Seinen Vornamen korrekt auszusprechen, stellt für französische Zungen eine schwierige akrobatische Übung dar, doch das will man in Paris nicht als Hindernis für die Freundschaft mit dem nächsten deutschen Bundeskanzler sehen. Groß sind die Erwartungen im Nachbarland an Friedrich Merz.
Als positives erstes Indiz gilt, dass auf seinem Schreibtisch bislang ein Schwarzweißfoto stand, das den damaligen Kanzler Konrad Adenauer und den französischen Präsidenten Charles de Gaulle im Jahr 1962 in der Kathedrale von Reims zeigt – die beiden Initiatoren des 1963 unterzeichneten Élysée-Vertrags, der als Grundstein für die deutsch-französische Freundschaft gilt. Merz hat damit die Latte hoch gehängt und zugleich unterstrichen, dass diese Beziehung eine besonders wichtige ist.
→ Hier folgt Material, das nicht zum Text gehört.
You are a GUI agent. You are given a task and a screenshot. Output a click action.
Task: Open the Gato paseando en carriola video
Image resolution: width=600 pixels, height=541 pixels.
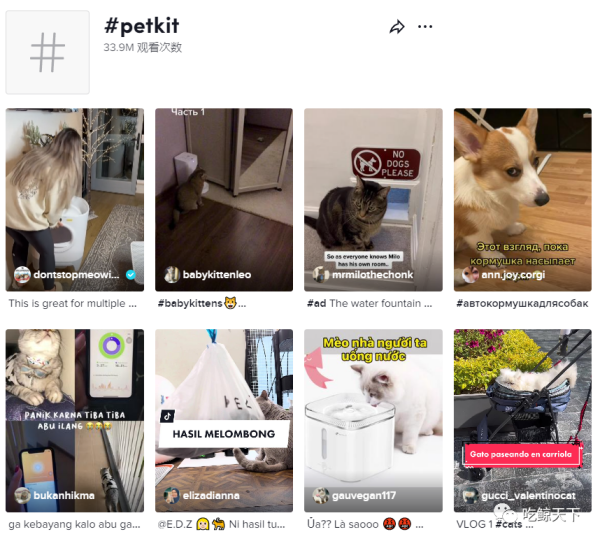pyautogui.click(x=523, y=420)
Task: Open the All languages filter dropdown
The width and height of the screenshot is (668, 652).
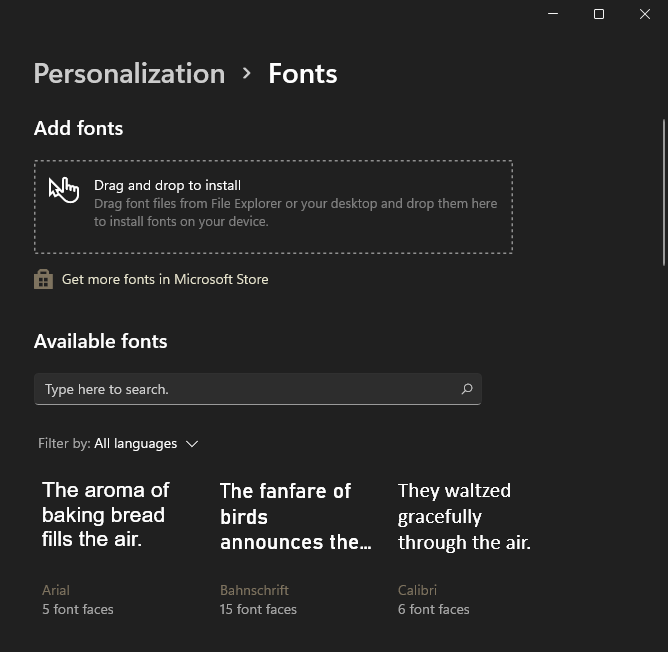Action: (x=136, y=443)
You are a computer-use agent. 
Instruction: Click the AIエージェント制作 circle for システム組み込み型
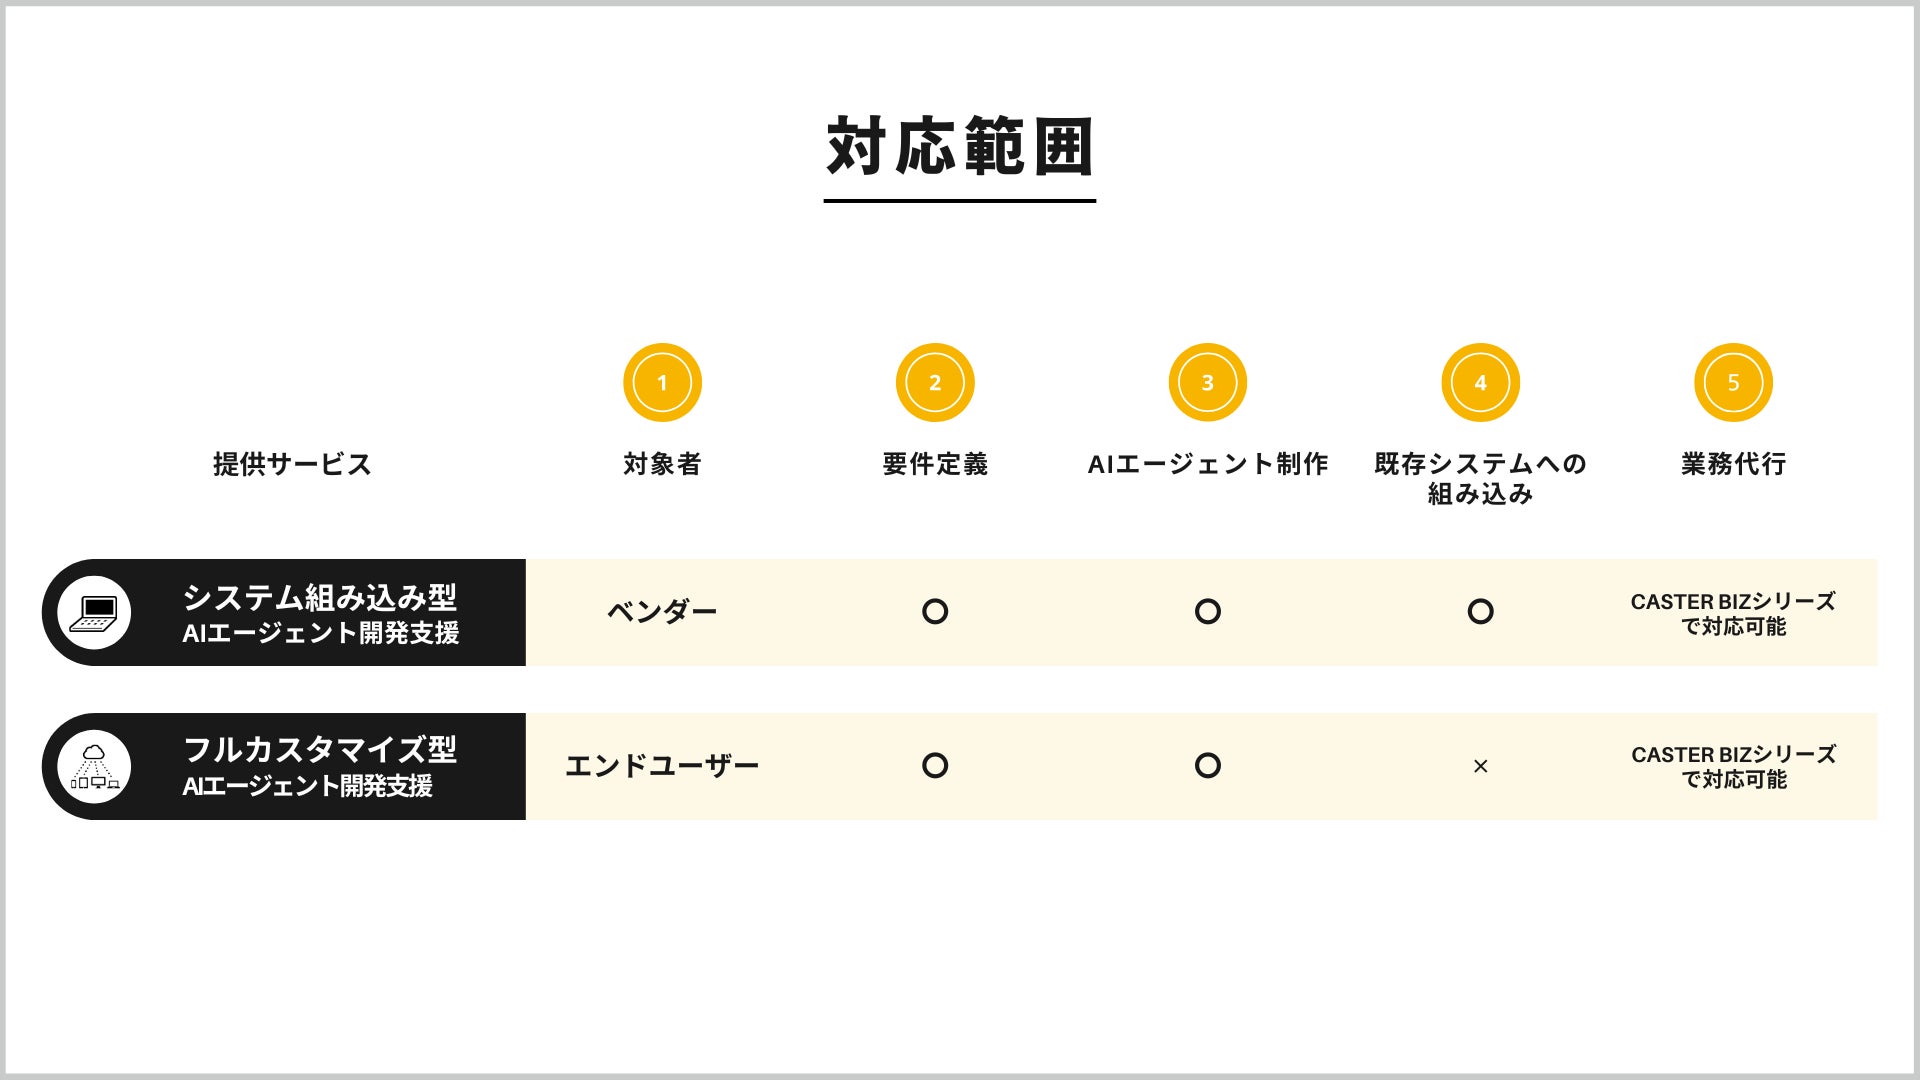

Im selben Sinn behält er die Tradition bei, seine erste Auslandsreise als Kanzler am Mittwoch nach Paris zu unternehmen. Dass er unmittelbar danach nach Warschau aufbricht, zeigt wiederum, dass die Bindung gen Westen und die Hinwendung zum Osten kein Widerspruch zueinander, sondern komplementär und notwendig sind. Bald dürfte eine gemeinsame Reise mit europäischen Staats- und Regierungschefs nach Kiew folgen – ein weiteres wichtiges Signal zur Unterstützung des angegriffenen Landes.
Olaf Scholz hat Paris enttäuscht
Auch in den vergangenen Wochen gab es erste Begegnungen zwischen Merz und dem französischen Präsidenten Emmanuel Macron. Solch enge Kontakte noch vor dem offiziellen Amtsantritt sind in der deutsch-französischen Geschichte selten, vielmehr nahm die Annäherung meist viel Zeit in Anspruch. Zeit, die in der aktuellen Krisenperiode nicht vorhanden ist. Dass nun von Anfang an Nähe aufgebaut wird, nährt in Paris die Hoffnung auf einen Neustart der bilateralen Beziehungen.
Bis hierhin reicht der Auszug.